**WHAT IS EXPECTED:**
Reproduce each of the rows below word for word, leaving out the pictures.

**EXERCISE DATA:**
__________

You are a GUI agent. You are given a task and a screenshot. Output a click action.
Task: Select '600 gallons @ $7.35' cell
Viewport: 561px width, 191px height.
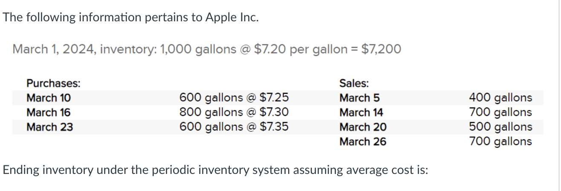[234, 127]
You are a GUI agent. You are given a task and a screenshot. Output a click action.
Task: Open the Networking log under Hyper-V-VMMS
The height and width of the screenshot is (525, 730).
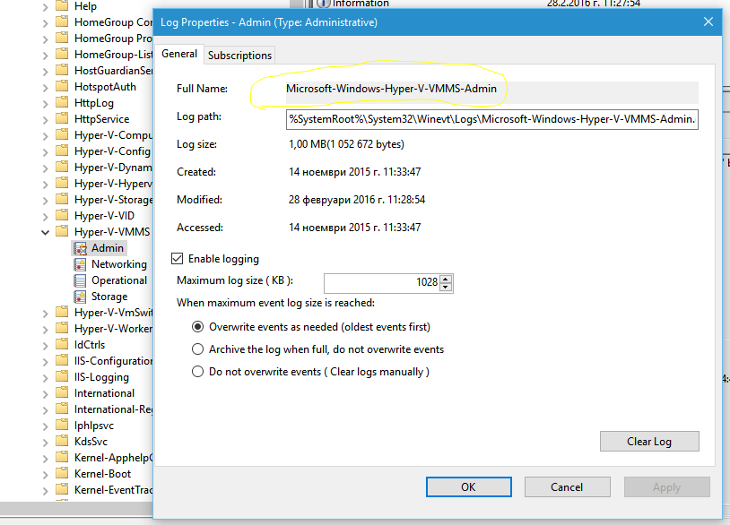118,264
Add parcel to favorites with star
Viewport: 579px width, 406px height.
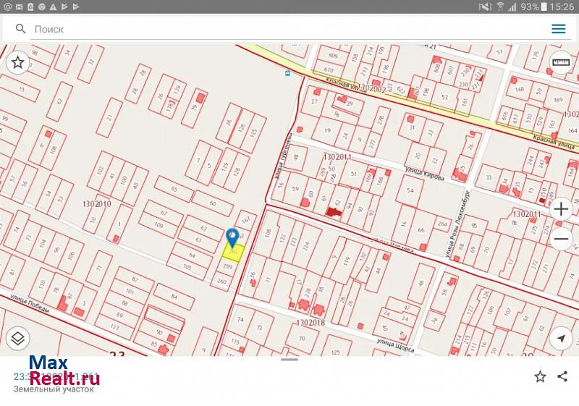(x=540, y=376)
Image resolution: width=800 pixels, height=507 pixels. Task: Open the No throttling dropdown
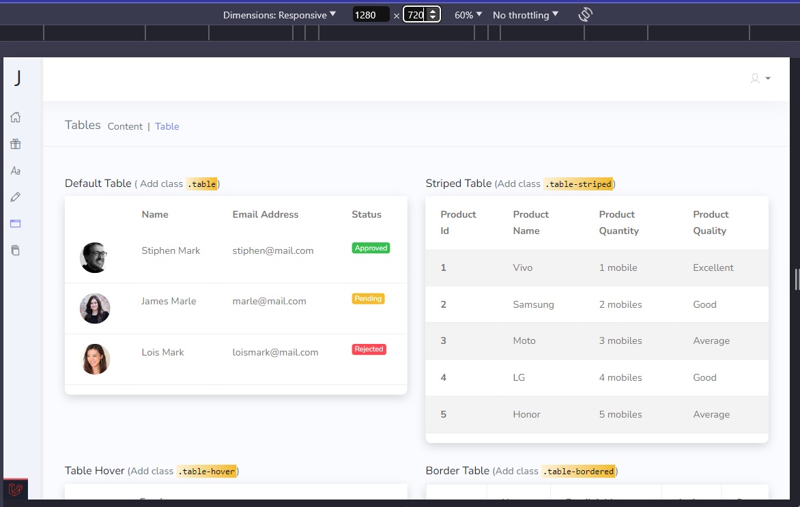tap(526, 14)
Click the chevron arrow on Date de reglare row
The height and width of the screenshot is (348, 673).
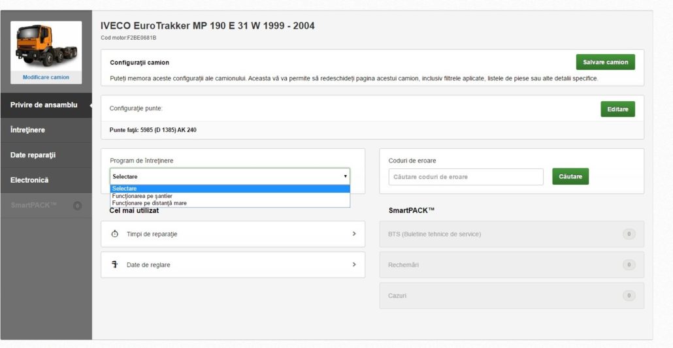point(354,264)
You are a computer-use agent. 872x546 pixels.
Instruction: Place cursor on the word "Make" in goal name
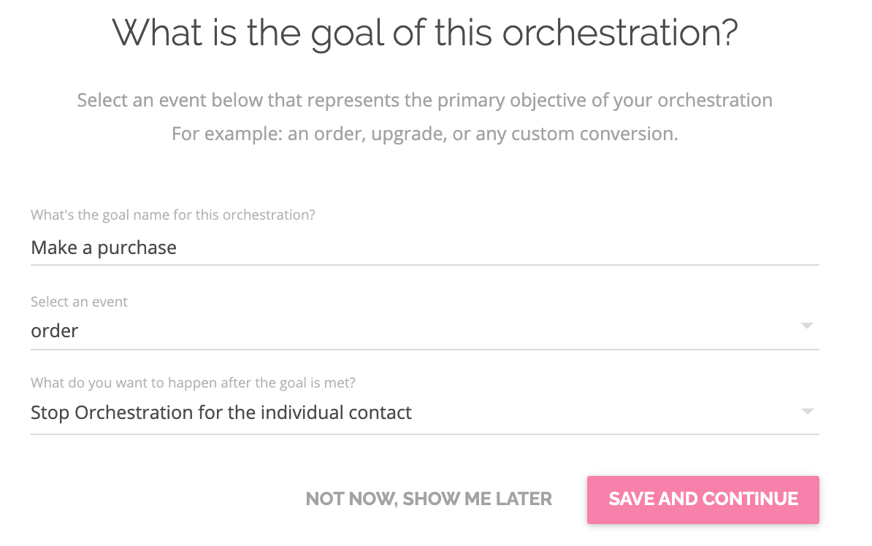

__________

**CORRECT RESULT:**
You are a GUI agent. You are given a task and a screenshot. Output a click action.
Task: Select '600 gallons @ $7.35' cell
Viewport: 561px width, 191px height.
[234, 127]
You are a GUI agent. You are given a task and a screenshot. Output a click action.
Task: Open the Networking log under Hyper-V-VMMS
The height and width of the screenshot is (525, 730).
118,264
Add parcel to favorites with star
Viewport: 579px width, 406px height.
(x=540, y=376)
Image resolution: width=800 pixels, height=507 pixels. Task: Open the No throttling dropdown
tap(526, 14)
Click the chevron arrow on Date de reglare row
The height and width of the screenshot is (348, 673).
point(354,264)
You are a computer-use agent. 872x546 pixels.
Instruction: Place cursor on the word "Make" in goal name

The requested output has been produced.